**LAVORO RICHIESTO**
Ricopia per intero il testo sul Pnrr e le elezioni anticipate, senza cambiare nulla.

**BRANO FORNITO**
* * * *

La caduta del governo Draghi, e quindi l’impossibilità di fare riforme, e le conseguenti elezioni potrebbero far perdere all’Italia dei soldi, quelli del Pnrr. Questo assunto è stata ripetuto come un mantra dal presidente del Consiglio dimissionario durante il suo discorso al Senato per chiedere la fiducia all’esecutivo
In realtà, però, la terza rata dovrebbe comunque arrivare, ma si perderebbe la possibilità di richiedere i fondi fino al 2026.
Pnrr ed elezioni anticipate, come l’Italia rischia di perdere parte dei fondi dell’Ue
Lo spauracchio delle elezioni anticipate non ha più lo stesso sapore, in Italia. Se in passato si è parlato di attaccamento alla poltrona per evitare di perdere i soldi del vitalizio che, come abbiamo già visto, non verranno persi dai neo parlamentari in questa legislatura, ora ci sono dei problemi legati ai fondi che l’Europa ha destinato ai Paesi membri per arginare le conseguenze della crisi pandemica.
Sì, stiamo parlando del Pnrr, il Piano nazionale di ripresa e resilienza, che non tiene conto dell’immobilità politica dovuta alle consultazioni elettorali, e quindi non autorizza lo stop alle richieste semestrali per i prestiti e le sovvenzioni europee. La misura ha una sua ratio: evitare che il colore politico dei governi in carica nei vari stati incida sull’esborso di denaro previsto dall’Unione europea, riferiscono fonti interne all’esecutivo guidato da Ursula von der Leyen.

* * * *

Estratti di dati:
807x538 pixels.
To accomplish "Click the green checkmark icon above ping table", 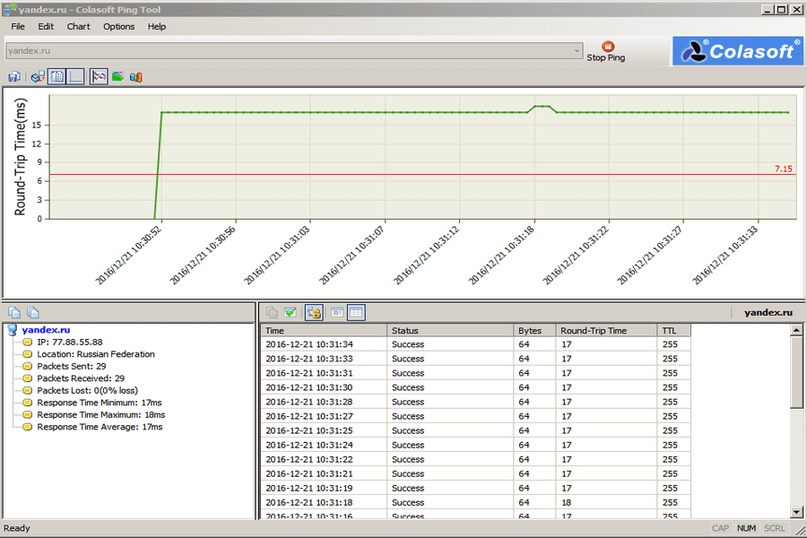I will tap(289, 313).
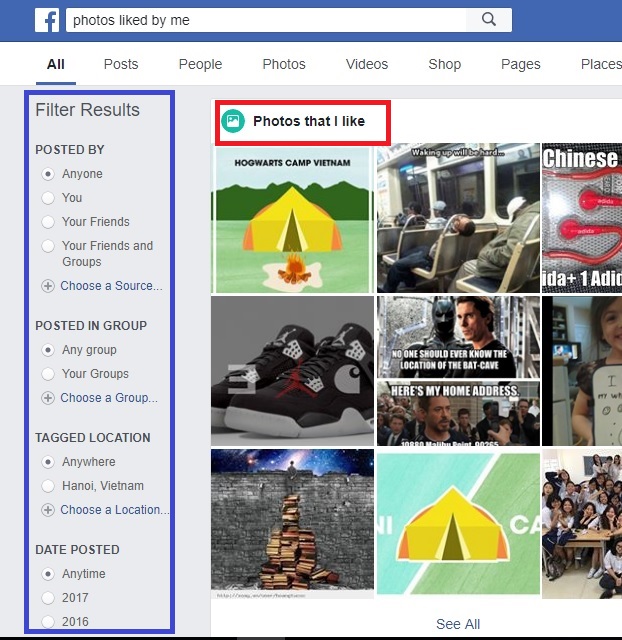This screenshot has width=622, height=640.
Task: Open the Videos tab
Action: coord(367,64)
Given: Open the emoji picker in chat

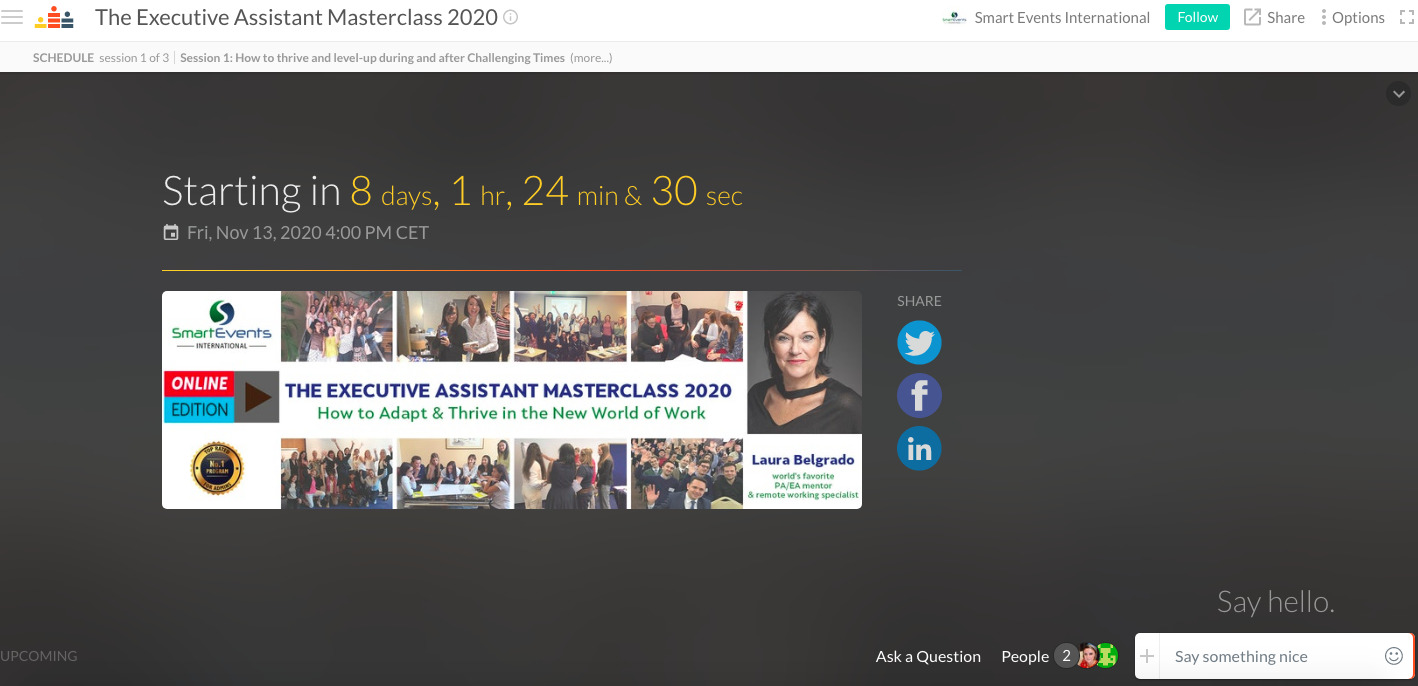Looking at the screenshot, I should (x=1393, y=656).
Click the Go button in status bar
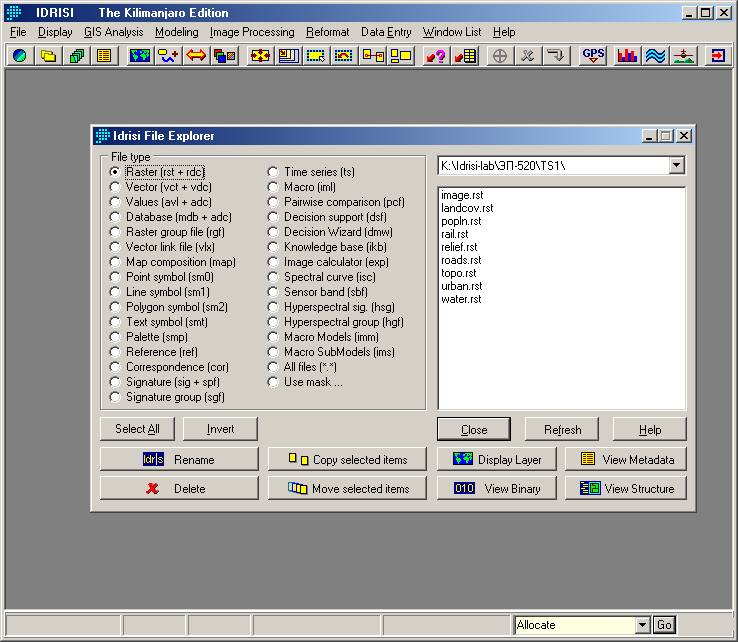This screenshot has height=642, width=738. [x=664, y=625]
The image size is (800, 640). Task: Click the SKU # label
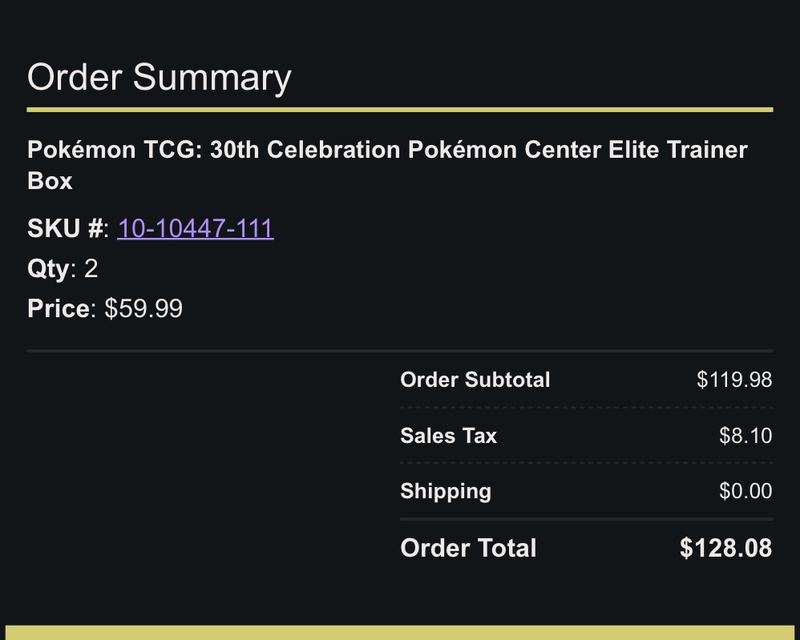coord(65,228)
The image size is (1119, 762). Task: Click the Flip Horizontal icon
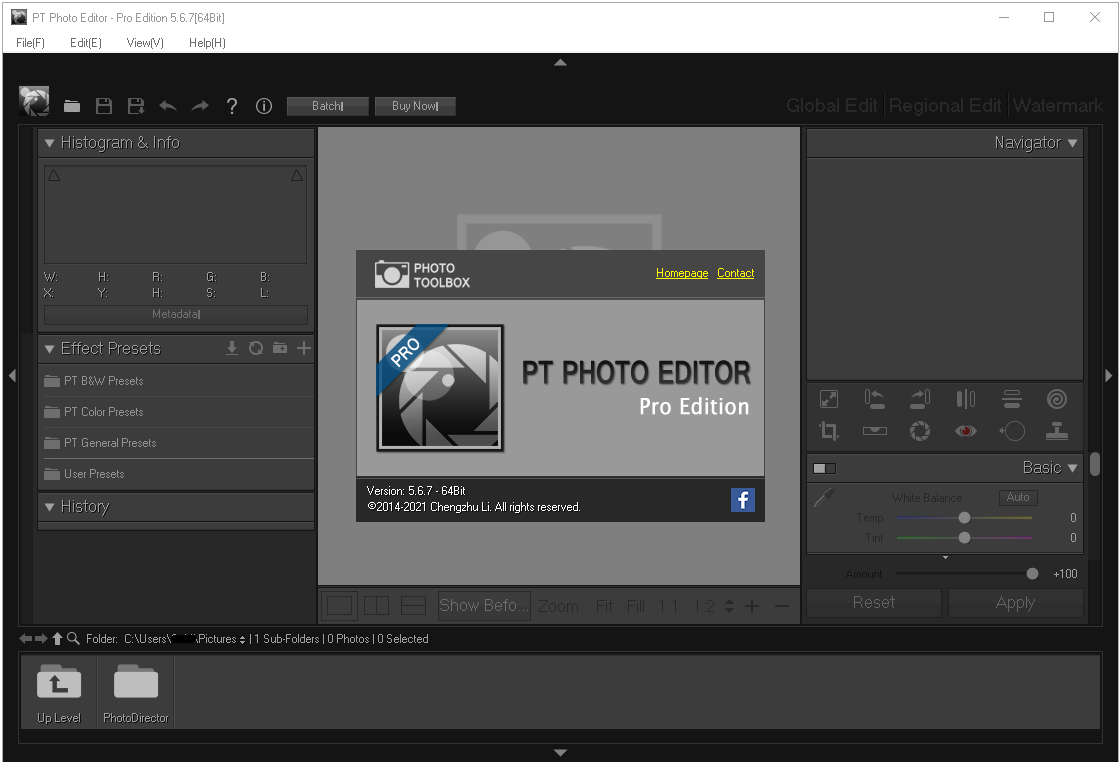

* * * *

**COMPITO SVOLTO**
La caduta del governo Draghi, e quindi l’impossibilità di fare riforme, e le conseguenti elezioni potrebbero far perdere all’Italia dei soldi, quelli del Pnrr. Questo assunto è stata ripetuto come un mantra dal presidente del Consiglio dimissionario durante il suo discorso al Senato per chiedere la fiducia all’esecutivo
In realtà, però, la terza rata dovrebbe comunque arrivare, ma si perderebbe la possibilità di richiedere i fondi fino al 2026.
Pnrr ed elezioni anticipate, come l’Italia rischia di perdere parte dei fondi dell’Ue
Lo spauracchio delle elezioni anticipate non ha più lo stesso sapore, in Italia. Se in passato si è parlato di attaccamento alla poltrona per evitare di perdere i soldi del vitalizio che, come abbiamo già visto, non verranno persi dai neo parlamentari in questa legislatura, ora ci sono dei problemi legati ai fondi che l’Europa ha destinato ai Paesi membri per arginare le conseguenze della crisi pandemica.
Sì, stiamo parlando del Pnrr, il Piano nazionale di ripresa e resilienza, che non tiene conto dell’immobilità politica dovuta alle consultazioni elettorali, e quindi non autorizza lo stop alle richieste semestrali per i prestiti e le sovvenzioni europee. La misura ha una sua ratio: evitare che il colore politico dei governi in carica nei vari stati incida sull’esborso di denaro previsto dall’Unione europea, riferiscono fonti interne all’esecutivo guidato da Ursula von der Leyen.